Washington, March 3 (IANS) NASA's Dawn spacecraft, set to enter the orbit around the dwarf planet Ceres on March 6, has sent some fresh images as it approaches for the historic orbit insertion.
Dawn will be the first mission to successfully visit a dwarf planet.
"Dawn is about to make history. Our team is ready and eager to find out what Ceres has in store for us," said Robert Mase, project manager for the Dawn mission at NASA's Jet Propulsion Laboratory (JPL) in Pasadena, California, in a statement.
Recent images show numerous craters and unusual bright spots that scientists believe tell how Ceres, the first object discovered in our solar system's asteroid belt, formed and whether its surface is changing.
As the spacecraft spirals into closer and closer orbits around the dwarf planet, researchers will be looking for signs that these strange features are changing, which would suggest current geological activity.
NASA's Dawn spacecraft took these images of dwarf planet Ceres from about 40,000 kms away.
Ceres appears half in shadow because of the current position of the spacecraft relative to the dwarf planet and the sun.

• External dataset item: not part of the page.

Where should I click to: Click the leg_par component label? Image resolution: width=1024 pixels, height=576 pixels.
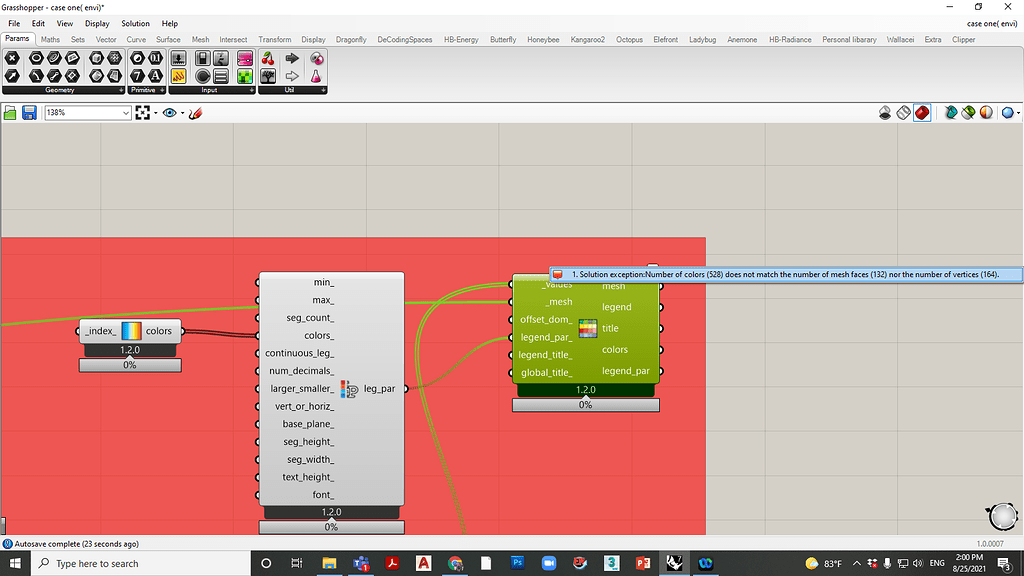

The resolution is about 3.7 kms per pixel.
"Studying Ceres allows us to do historical research in space, opening a window into the earliest chapter in the history of our solar system," added Jim Green, director of NASA's Planetary Science Division.
Data returned from Dawn could contribute significant breakthroughs in our understanding of how the solar system formed, he noted.

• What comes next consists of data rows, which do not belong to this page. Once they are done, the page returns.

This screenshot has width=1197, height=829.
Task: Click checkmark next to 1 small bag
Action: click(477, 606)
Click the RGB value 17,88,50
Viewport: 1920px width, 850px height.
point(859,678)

Sicilian astronomer Father Giuseppe Piazzi spotted Ceres in 1801.
Ceres was initially classified as a planet and later called an asteroid.
In recognition of its planet-like qualities, Ceres was designated a dwarf planet in 2006, along with Pluto and Eris.
Ceres is named for the Roman goddess of agriculture and harvests.
Craters on Ceres will similarly be named for gods and goddesses of agriculture and vegetation from world mythology. Other features will be named for agricultural festivals.
Launched in September 2007, Dawn explored the giant asteroid Vesta for 14 months in 2011 and 2012, capturing detailed images and data about that body.
Both Vesta and Ceres orbit the sun between Mars and Jupiter, in the main asteroid belt.
"By studying Vesta and Ceres, we will gain a better understanding of the formation of our solar system, especially the terrestrial planets and most importantly the Earth," Carol Raymond, deputy project scientist at JPL, concluded.